I have a few Questons about PS3/XBOX360 RAM

ShootMyMonkey · Jul 8, 2005

The main advantage that PS3's NUMA has is the fact that the main memory that the CPU will be using is lower latency (XDR vs. GDDR3) and closer to the CPU, which is something that CPUs certainly care about, even though GPUs may not. As opposed to the UMA of 360 where there is definitely potential for the GPU and CPU to be contending for the same bus. A single cache miss on 360 can easily cost you 500 cycles. Don't really know yet about PS3.

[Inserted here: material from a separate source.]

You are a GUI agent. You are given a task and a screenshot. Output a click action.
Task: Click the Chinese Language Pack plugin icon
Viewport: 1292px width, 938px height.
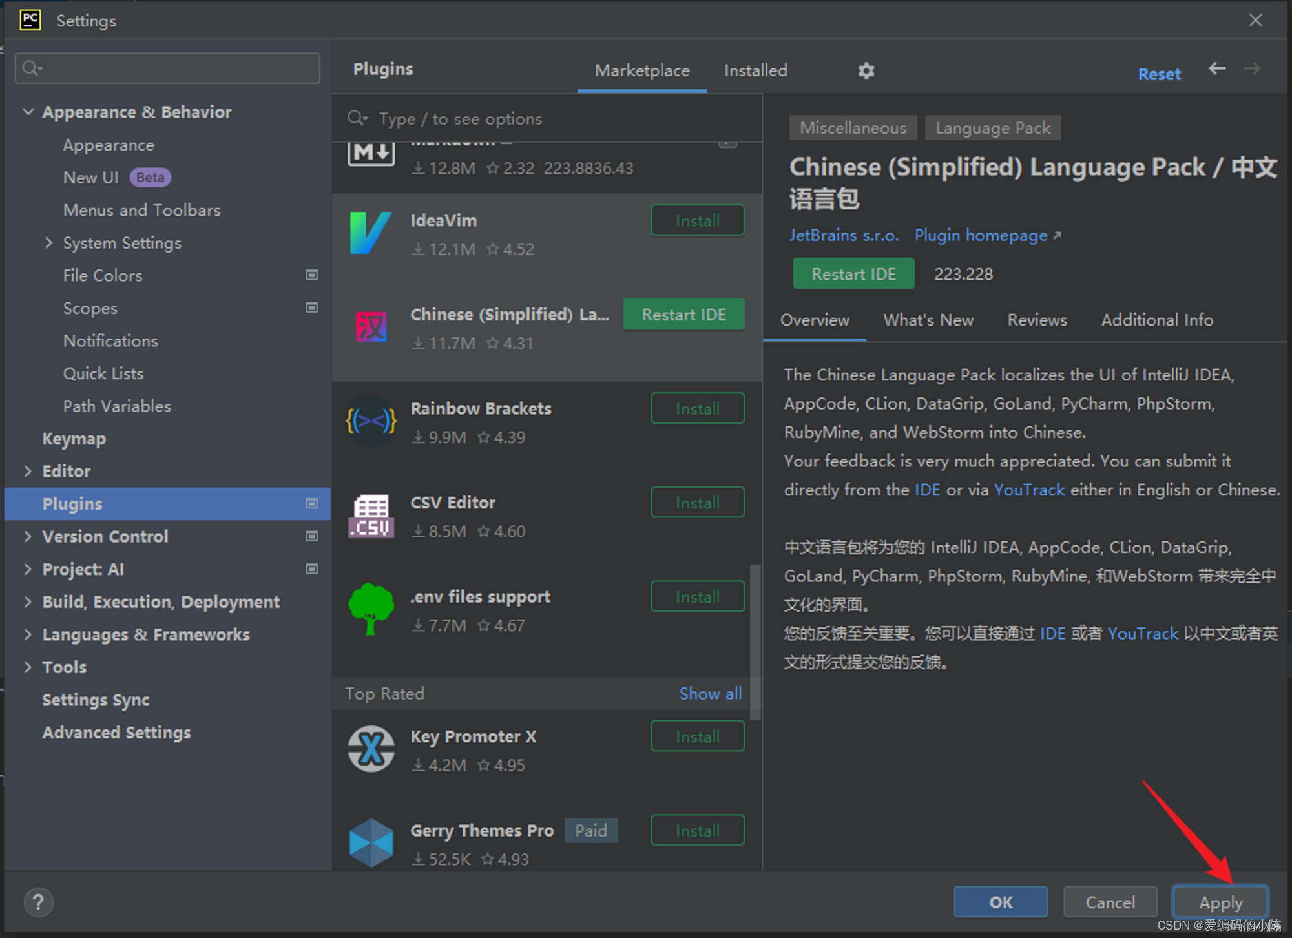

Of course, having a single memory pool has its advantages. Mainly in the fact that it's a lot easier and the fact that everything actually is *physically* in the same memory pool. While you could say that PS3 has a single memory pool in *virtual* memory space (which relates back to the GPU accessing main memory and the CPU accessing VRAM and the SPEs accessing each others LSes), that's not really the same thing in practice.

Last I heard it was 64MB of eDram on GPU.

That sounds a lot like what I said on another forum -- I said that if you were going to use an eDRAM framebuffer for RSX, you'd need at least 64 MB assuming the goal of dual 1080p at 128-bit HDR -- a little different from saying there IS 64 MB of eDRAM.

j^aws · Jul 8, 2005

Vysez said:
scooby_dooby said:

I'm also interested in the benefits of unified memory vs non unified.

Click to expand...

It's NUMA VS. UMA (.pdf), to be exact.

Interestingly, the NUMA 'link' makes a distinction of 'NUMA' and 'ccNUMA". In the UMA link, they discuss some of the disadvantages while seemingly describing it for a PCI PC from a few years ago but these inefficiencies are what KK described from being removed for the PS3,

KK said:
For example, RSX is not a variant of nVIDIA's PC chip. CELL and RSX have close relationship and both can access the main memory and the VRAM transparently. CELL can access the VRAM just like the main memory, and RSX can use the main memory as a frame buffer. They are just separated for the main usage, and do not really have distinction.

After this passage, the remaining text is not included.